Two Cheers For FinTech


Welcome to Assembly’s FinTech blog. Being a FinTech VC in setup mode, the focus will absolutely be on FinTech, however much I may be tempted to share views on a host of other topics. Have you seen Amy? If not, do. What about the Elena Ferrante quartet — final book out this September — when was the last time a writer had such an interesting voice? And we have to be grateful to someone at the BFI for reviving Welles’s ‘Touch of Evil’… But, no — back to FinTech and those ‘two cheers’.

Why just the two? Surely, having left the comfort of working for a very large Bank and taken a 100% salary cut in order to set up a FinTech VC, I should be more enthusiastic than anyone about the prospects for FinTech? Well, yes and no.

I wouldn’t be setting up Assembly — or devoting every waking hour to FinTech — if I didn’t think there was a large structural change under way in financial services, one from which I hope to wrest large investment returns for Assembly’s limited partners whilst making a positive contribution to a financial sector which will be better adapted to society’s needs. But, as an investor, I value skepticism very highly — both in myself and in others. This is something that comes pretty naturally to me but which has been re-inforced the hard way — by the banking and market disasters I’ve lived through (from the collapse of the Nordic banks in the early 1990s, through the Asian sovereign crisis, the dotcom bust and the recent global financial crisis and ongoing Euro drama). And, right now in FinTech, intelligent skepticism seems to be in increasingly short supply.

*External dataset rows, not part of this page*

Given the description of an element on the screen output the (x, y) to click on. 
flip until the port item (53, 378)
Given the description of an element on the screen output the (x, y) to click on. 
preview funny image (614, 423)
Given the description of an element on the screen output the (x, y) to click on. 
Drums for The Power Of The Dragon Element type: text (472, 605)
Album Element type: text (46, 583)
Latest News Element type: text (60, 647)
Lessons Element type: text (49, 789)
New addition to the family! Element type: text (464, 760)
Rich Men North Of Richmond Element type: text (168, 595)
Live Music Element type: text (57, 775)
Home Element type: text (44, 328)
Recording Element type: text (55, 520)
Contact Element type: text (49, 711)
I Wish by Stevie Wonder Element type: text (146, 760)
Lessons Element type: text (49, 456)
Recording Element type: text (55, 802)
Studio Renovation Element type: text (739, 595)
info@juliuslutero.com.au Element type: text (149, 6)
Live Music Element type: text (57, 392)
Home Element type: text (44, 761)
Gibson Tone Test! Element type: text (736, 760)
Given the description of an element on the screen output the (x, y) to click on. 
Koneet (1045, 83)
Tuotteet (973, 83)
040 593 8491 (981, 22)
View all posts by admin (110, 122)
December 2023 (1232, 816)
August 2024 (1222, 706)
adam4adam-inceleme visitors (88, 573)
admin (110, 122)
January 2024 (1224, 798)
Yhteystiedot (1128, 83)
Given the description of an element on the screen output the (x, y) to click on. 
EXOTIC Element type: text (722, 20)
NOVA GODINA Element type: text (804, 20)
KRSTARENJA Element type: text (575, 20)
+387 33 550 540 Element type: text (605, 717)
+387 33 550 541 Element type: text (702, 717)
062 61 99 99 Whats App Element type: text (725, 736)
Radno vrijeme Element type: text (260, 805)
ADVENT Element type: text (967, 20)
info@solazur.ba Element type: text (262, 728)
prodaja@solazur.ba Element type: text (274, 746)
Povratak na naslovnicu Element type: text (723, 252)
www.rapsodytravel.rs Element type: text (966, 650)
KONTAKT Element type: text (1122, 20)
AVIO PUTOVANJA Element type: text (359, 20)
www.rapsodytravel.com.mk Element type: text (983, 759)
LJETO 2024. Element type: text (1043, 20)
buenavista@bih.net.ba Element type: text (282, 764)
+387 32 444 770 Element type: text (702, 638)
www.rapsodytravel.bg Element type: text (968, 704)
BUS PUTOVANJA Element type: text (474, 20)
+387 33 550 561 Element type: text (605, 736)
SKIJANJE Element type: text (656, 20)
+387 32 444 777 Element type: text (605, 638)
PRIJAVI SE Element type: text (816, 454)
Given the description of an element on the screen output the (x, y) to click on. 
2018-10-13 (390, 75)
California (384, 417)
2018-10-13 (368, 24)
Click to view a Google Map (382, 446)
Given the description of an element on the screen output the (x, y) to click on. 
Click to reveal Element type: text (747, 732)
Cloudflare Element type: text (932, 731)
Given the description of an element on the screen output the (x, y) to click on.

We see huge claims made every day for firms that are barely able to pick up the crumbs left by incumbents hit by a perfect storm. Meanwhile, many investors (in the markets for private equity) seem more focused on demonstrating that they have made FinTech investments than with whether their capital is needed, how it will be used or what the likely returns on it are.

With this as a backdrop, strong business models and management teams who are both relentless and patient stand out sharply, at least to me. I have made some FinTech investments recently and there are — of course — a number of firms where I would be happy to invest right now. There is a ferment of creativity and some of what is happening is right on the money. Still, for all the hyperbole, what is most striking about FinTech as a whole today is how unimpressive most of these firms are, how few have real revenue and customer models and how rarely they are doing anything interesting with data or meeting the challenge of marketing their services and products.

Very good is very rare, is a Charlie Munger axiom and anyone living in the world of FinTech can heartily concur. Warren Buffet’s partner never spoke a truer word. At Assembly we will be focused on finding those very rare investment opportunities.